September 11, 2017 in Construction

The Saudi Land Bridge ProjectOn track for construction 

It is an exciting time for transport in Saudi Arabia. The Saudi Land Bridge Project has revealed plans to construct a vast, high-speed rail network.   

The Saudi Land Bridge Project is a planned railway network that will connect the port cities of Jeddah, Dammam and Jubail to Riyadh. It will have the capability to move large quantities of cargo over long distances at competitive rates. In addition, it will offer safe and comfortable passenger transport.  

The ambitious project is a part of an expansion programme for the Saudi Railways Organization. It is one of the biggest projects in the region with an estimated investment of $7bn. 950km of new line will be constructed between Riyadh and Jeddah, and a further 115km will be built between Dammam and Jubail. There is also a planned upgrade to the existing link between Riyadh and Dammam.  

The Saudi Railways Organization started planning railway lines in the mid 1940’s, when transport was needed to dispatch goods from a port on the Gulf coast to The Arabian American Oil Company (Aramco). Now, more high-speed lines are required because trade and consumption is on the rise.  

The project originally sought a public-private partnership. In July 2008, the Saudi government licensed the establishment of Saudi Landbridge Company in order to accelerate the completion of the railway project. 

On 21 April 2008, the Tarabot consortium, which consists of seven Saudi companies and Asciano of Australia, was selected as the preferred bidder for the 50-year Build Operate and Transfer scheme for the Landbridge project. Financial terms could not be agreed, so plans were delayed.   

In October 2011, the government agreed that construction would go ahead as a state-funded project. Four consortia bid for the project, including Agility PWC Logistics Consortium, Mada Consortium, Saudi Binladin Consortium and Al-Muhaidib/ACWA (Tarabot) Consortium. They remain in bidding.  

In January 2013, US contractor, Fluor Corporation, won a US$72 million, seven-year project management contract. Italferr was selected for designing purposes in July 2013. The company was due to complete their design in the second quarter of 2014.  

Today, the Saudi Land Bridge Project is planning high-speed tracks that will be compliant with the high-speed passenger trains and freight trainsThe project has already enlisted the help of 5,000 employees. 

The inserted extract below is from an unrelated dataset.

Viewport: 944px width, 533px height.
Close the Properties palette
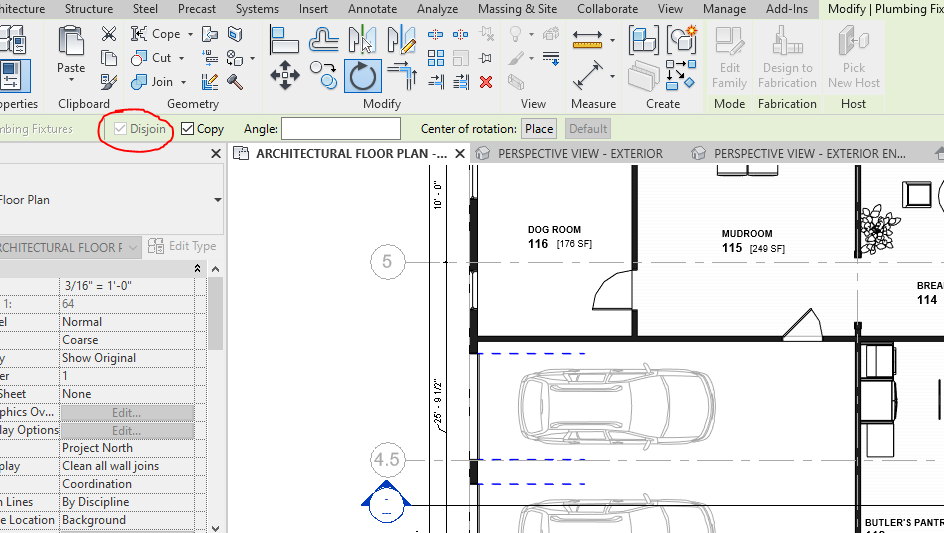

The Land Bridge will interlope with the North-South railway link. The project hopes to give trains the capacity to carry up to 400 Twenty-Foot Equivalent Units (TEUs). The axle load is expected to be 25t and the standard gauge will be of 1.435m. Minimum curve radius will be 3,500m in plain areas and maximum cant will be 150mm.  

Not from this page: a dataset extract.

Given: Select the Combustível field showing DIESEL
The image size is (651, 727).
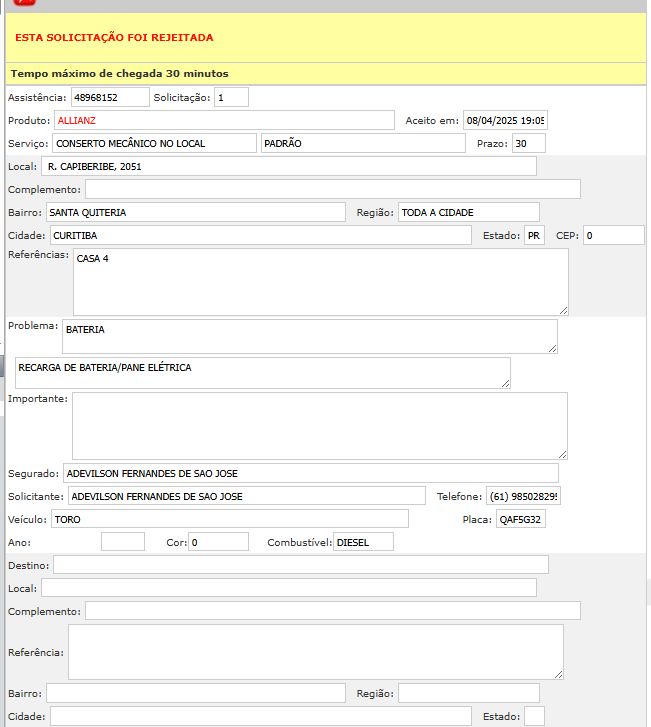Looking at the screenshot, I should (362, 542).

To enhance the capabilities of the new rail links, the project will adopt cutting-edge technology. Smooth high-speed tracks will adequately provide for the high-speed passenger trains and freight trains. Signalling technology will be compatible with European Raft Traffic Management System (ERTMS) level 2 for maximum efficiency, and the project plans to have centralised traffic control (CTC) in the network. 

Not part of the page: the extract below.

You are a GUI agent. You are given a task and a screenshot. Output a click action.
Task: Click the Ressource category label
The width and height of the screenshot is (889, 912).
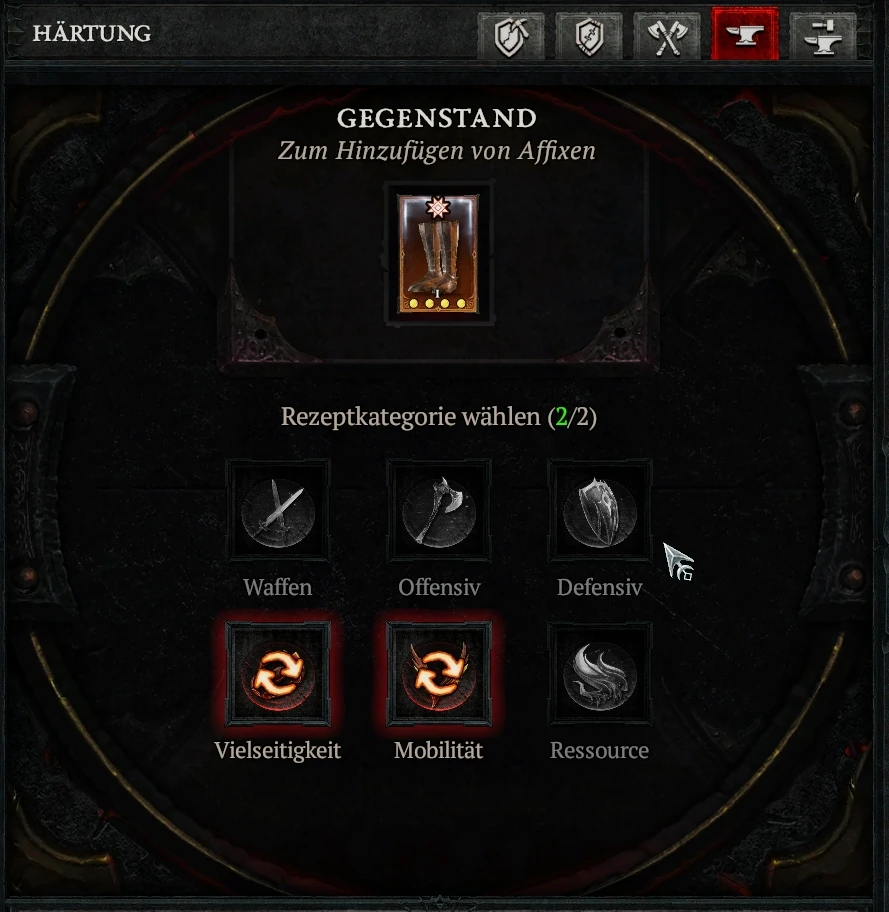tap(600, 750)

The rolling stock will be diesel powered, which is the lower maintenance alternative to petrol. It will be a single track with long sidings. However, the infrastructure, including bridges, tunnels, embankments and drainage systems will be dimensioned for a double track, enabling the addition of double track depending on traffic growth.  

The design speed of passenger trains is expected to be 250km/hr and 140km/hr for freight trains. The operating speed of passenger trains will be up to 220km/hr and up to 120km/hr for freight trains. This means that freight can travel from Jeddah to Dammam in just eighteen hours, which cuts five days off the current sea journey. The Land Bridge is expected to carry 35-40 freight trains and five to six passenger trains per day. 

The CEO of Saudi Railway Company, Dr Rumaih Mohammed Al Rumaih, said:  

“The idea of connecting cities to industrial centres and ports has always existed, but such projects had required the financing that today the country is more able to provide. With rail transport, one needs to distinguish between inter-city connections and inner-city public transport systems; in Saudi Arabia, there is a boom in both. We are connecting cities, ports, and industrial zones” 

“The goal is to transport goods arriving from Europe, meaning that they can then be shipped to the East and vice versa. Currently, for goods coming from China, for example, instead of going around the peninsula, then through the Suez Canal, they can use this line. This saves a huge amount of time and, of course, time is money.”  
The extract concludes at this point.